Beryl Bender Birch at Thrive Yoga

I’ve just spent three days focused on yoga with Beryl Bender Birch at a Thrive Yoga workshop. I am writing this posting on a staggered basis because I’m still putting my thoughts together about the workshop.

Beryl has been a pioneer of introducing yoga in the United States, starting nearly 35 years ago. She now operates out of the Hard and the Soft Yoga Institute on Long Island and has taught several generations of yoga instructors. She built up traction teaching yoga to athletes in New York City in the 1980s. She coined the phrase Power Yoga as a more appropriate tag for Ashtanga yoga that American could understand. She also wrote two books, Power Yoga and Beyond Power Yoga: 8 Levels of Practice for Body and Soul, that were among the first to reach a broader audience.

We had four 2.5 hour sessions, one Friday, two on Saturday and one on Sunday. In the second Saturday session, we did a restorative pose for 15 minutes and closed with a meditation. In between, Beryl distributed a half dozen different translations (or interpretations) of Patanjali’s Yoga Sutras and had us read them out loud. Then, she led us in a discussion of what yoga is, why we practice it and what we want to obtain. That was one of the traits of her teaching. In our first class before doing a jump-back or starting ujayay breath, she held up her hand with about an inch between thumb and index finger and said, “Yoga is this much about asana.” The conversation was lively and informative.

For the actual practice, Beryl led us through the Ashtanga Primary Series. It was my first time following a traditional sequencing of poses, though many were modified for practitioners who had not mastered a specific pose.

I think that the appeal of a workshop is the chance to discover the alchemy of shared practice, bringing together an experienced teacher and a roomful of bodies and minds focused on getting the most out of the opportunity. 50-60 sets of lungs churning up the prana in unison — that’s some pretty powerful magic. Beryl did an excellent job of creating the right atmosphere. She always spent the first 30 minutes of a session building up a rapport with the students, giving us an idea of where she wanted to take us, letting us tap into her wisdom and getting a feel for how we could handle the work.

There were actually students who had not taken more than 10 hours of yoga before the workshop.
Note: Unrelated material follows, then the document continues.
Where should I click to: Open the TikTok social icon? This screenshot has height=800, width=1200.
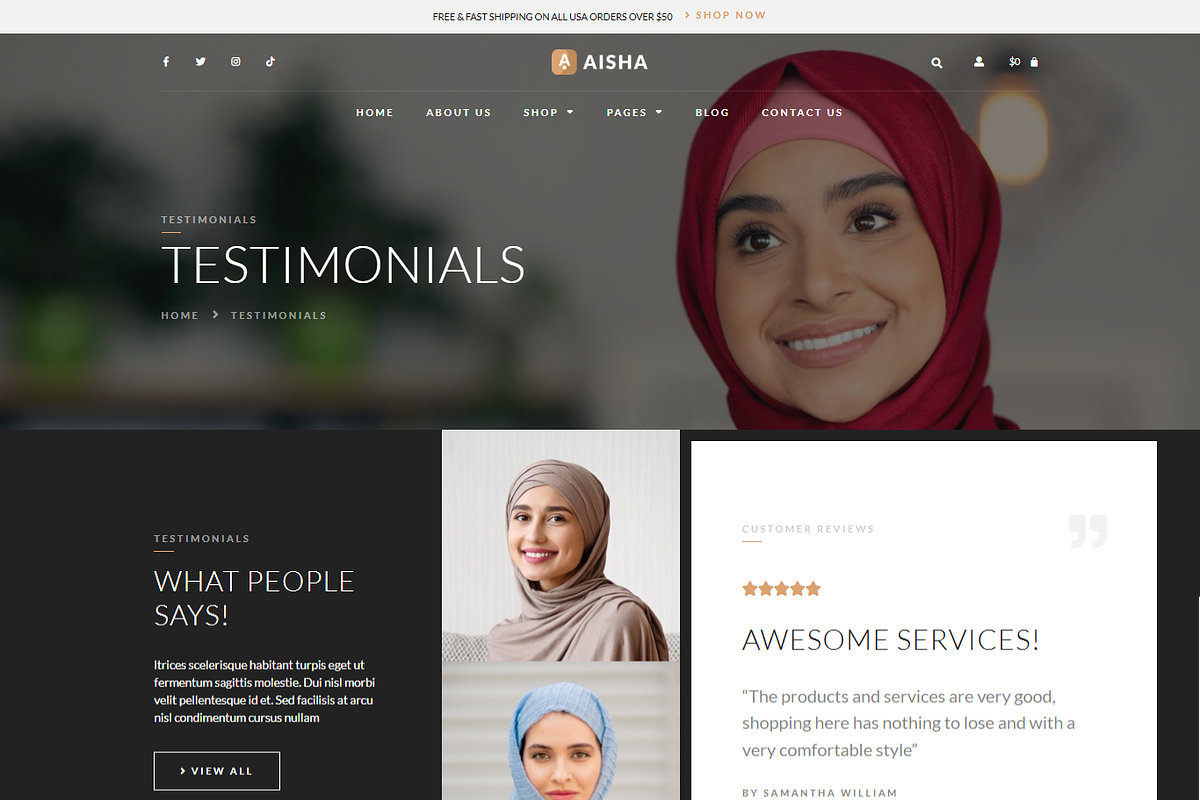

On the other hand, several yoga instructors who had trained under Beryl also showed up for the workshop. At several points, Beryl stopped a student from doing the vinyasa and had them looked at other students as they did the practice: “You can learn as much from watching as from doing.”
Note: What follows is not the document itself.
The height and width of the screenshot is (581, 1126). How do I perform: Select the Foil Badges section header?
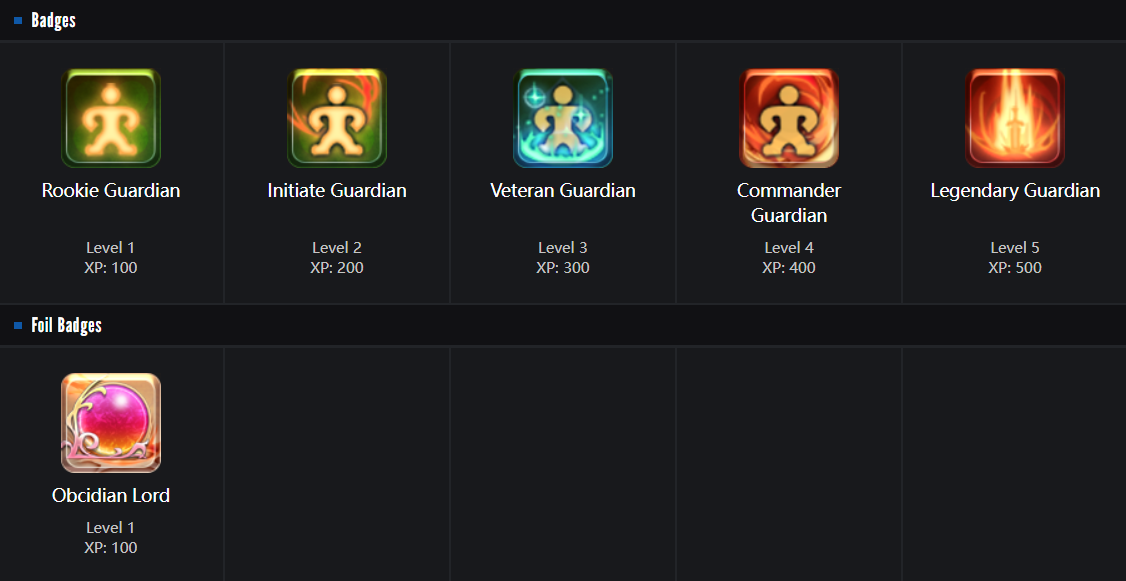pyautogui.click(x=66, y=325)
Beryl had a nice gesture at the end of the final session: she brought out a box full of yoga books (a few courtesy copies but most purchased with her own funds) and she gave them away to the students. Spread the wisdom!

Up to scratch

Rate Yoga Resources – Rate and review your favorite Ashtanga Yoga resource: “Read our reviews of Ashtanga yoga resources. We’ve scoured the internet to find the most useful books, DVDs, CDs, videos, posters and practice cards for Ashtanga yoga, suitable for both beginners and advanced practitioners.” Sue Zann is putting up a site for reviewing yoga resources, mainly in the Ashtanga lineage, but I told her that she should expand her criteria to include other traditions. From my own experience, it’s hard to work through the books and CDs and then write up a review. At my current rate, I won’t need to buy another yoga book for a couple of years — but I know I’ll break down at one point.

I will be adding Sue’s link to my Gateway page.